── Task material ──
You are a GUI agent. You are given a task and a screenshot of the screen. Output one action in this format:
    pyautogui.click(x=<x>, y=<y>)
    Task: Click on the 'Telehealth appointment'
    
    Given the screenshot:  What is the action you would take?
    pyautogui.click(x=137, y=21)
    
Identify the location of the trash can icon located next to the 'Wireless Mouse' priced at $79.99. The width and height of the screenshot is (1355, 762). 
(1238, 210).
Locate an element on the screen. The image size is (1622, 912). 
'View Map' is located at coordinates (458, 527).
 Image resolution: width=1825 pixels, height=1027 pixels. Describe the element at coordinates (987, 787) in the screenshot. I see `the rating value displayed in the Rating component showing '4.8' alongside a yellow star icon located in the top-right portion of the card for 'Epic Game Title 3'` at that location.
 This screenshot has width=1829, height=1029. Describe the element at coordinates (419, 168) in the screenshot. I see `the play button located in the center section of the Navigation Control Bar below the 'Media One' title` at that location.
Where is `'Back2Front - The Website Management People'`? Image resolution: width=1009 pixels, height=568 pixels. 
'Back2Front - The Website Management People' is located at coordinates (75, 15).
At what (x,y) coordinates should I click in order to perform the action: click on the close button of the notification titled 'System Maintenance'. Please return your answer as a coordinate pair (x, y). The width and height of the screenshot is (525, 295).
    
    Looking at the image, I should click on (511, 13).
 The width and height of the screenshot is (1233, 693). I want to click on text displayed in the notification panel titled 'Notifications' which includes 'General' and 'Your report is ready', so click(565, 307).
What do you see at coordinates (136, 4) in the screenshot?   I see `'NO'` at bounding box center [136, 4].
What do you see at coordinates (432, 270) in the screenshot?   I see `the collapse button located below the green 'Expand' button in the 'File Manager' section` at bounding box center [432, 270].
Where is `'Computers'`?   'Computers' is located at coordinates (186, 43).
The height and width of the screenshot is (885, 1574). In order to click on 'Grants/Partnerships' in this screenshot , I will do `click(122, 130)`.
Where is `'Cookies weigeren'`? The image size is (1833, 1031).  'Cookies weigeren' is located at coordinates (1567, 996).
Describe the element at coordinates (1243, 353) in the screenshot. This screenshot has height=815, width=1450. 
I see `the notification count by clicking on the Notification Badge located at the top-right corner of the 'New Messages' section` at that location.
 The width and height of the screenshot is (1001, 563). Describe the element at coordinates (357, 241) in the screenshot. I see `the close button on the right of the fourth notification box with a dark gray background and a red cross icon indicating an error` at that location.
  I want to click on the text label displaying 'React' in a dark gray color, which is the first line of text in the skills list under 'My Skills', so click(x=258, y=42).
───
## Stated exercise
Convert all of the rows above into a Markdown table with the columns "Number" and "Line," placing each non-blank line in its own table row with its sequential number and omitting blank lines.

## Written solution
| Number | Line |
|---|---|
| 1 | You are a GUI agent. You are given a task and a screenshot of the screen. Output one action in this format: |
| 2 |     pyautogui.click(x=<x>, y=<y>) |
| 3 |     Task: Click on the 'Telehealth appointment' |
| 4 |     Given the screenshot:  What is the action you would take? |
| 5 |     pyautogui.click(x=137, y=21) |
| 6 | Identify the location of the trash can icon located next to the 'Wireless Mouse' priced at $79.99. The width and height of the screenshot is (1355, 762).  |
| 7 | (1238, 210). |
| 8 | Locate an element on the screen. The image size is (1622, 912).  |
| 9 | 'View Map' is located at coordinates (458, 527). |
| 10 |  Image resolution: width=1825 pixels, height=1027 pixels. Describe the element at coordinates (987, 787) in the screenshot. I see `the rating value displayed in the Rating component showing '4.8' alongside a yellow star icon located in the top-right portion of the card for 'Epic Game Title 3'` at that location. |
| 11 |  This screenshot has width=1829, height=1029. Describe the element at coordinates (419, 168) in the screenshot. I see `the play button located in the center section of the Navigation Control Bar below the 'Media One' title` at that location. |
| 12 | Where is `'Back2Front - The Website Management People'`? Image resolution: width=1009 pixels, height=568 pixels.  |
| 13 | 'Back2Front - The Website Management People' is located at coordinates (75, 15). |
| 14 | At what (x,y) coordinates should I click in order to perform the action: click on the close button of the notification titled 'System Maintenance'. Please return your answer as a coordinate pair (x, y). The width and height of the screenshot is (525, 295). |
| 15 |     Looking at the image, I should click on (511, 13). |
| 16 |  The width and height of the screenshot is (1233, 693). I want to click on text displayed in the notification panel titled 'Notifications' which includes 'General' and 'Your report is ready', so click(565, 307). |
| 17 | What do you see at coordinates (136, 4) in the screenshot?   I see `'NO'` at bounding box center [136, 4]. |
| 18 | What do you see at coordinates (432, 270) in the screenshot?   I see `the collapse button located below the green 'Expand' button in the 'File Manager' section` at bounding box center [432, 270]. |
| 19 | Where is `'Computers'`?   'Computers' is located at coordinates (186, 43). |
| 20 | The height and width of the screenshot is (885, 1574). In order to click on 'Grants/Partnerships' in this screenshot , I will do `click(122, 130)`. |
| 21 | Where is `'Cookies weigeren'`? The image size is (1833, 1031).  'Cookies weigeren' is located at coordinates (1567, 996). |
| 22 | Describe the element at coordinates (1243, 353) in the screenshot. This screenshot has height=815, width=1450.  |
| 23 | I see `the notification count by clicking on the Notification Badge located at the top-right corner of the 'New Messages' section` at that location. |
| 24 |  The width and height of the screenshot is (1001, 563). Describe the element at coordinates (357, 241) in the screenshot. I see `the close button on the right of the fourth notification box with a dark gray background and a red cross icon indicating an error` at that location. |
| 25 |   I want to click on the text label displaying 'React' in a dark gray color, which is the first line of text in the skills list under 'My Skills', so click(x=258, y=42). |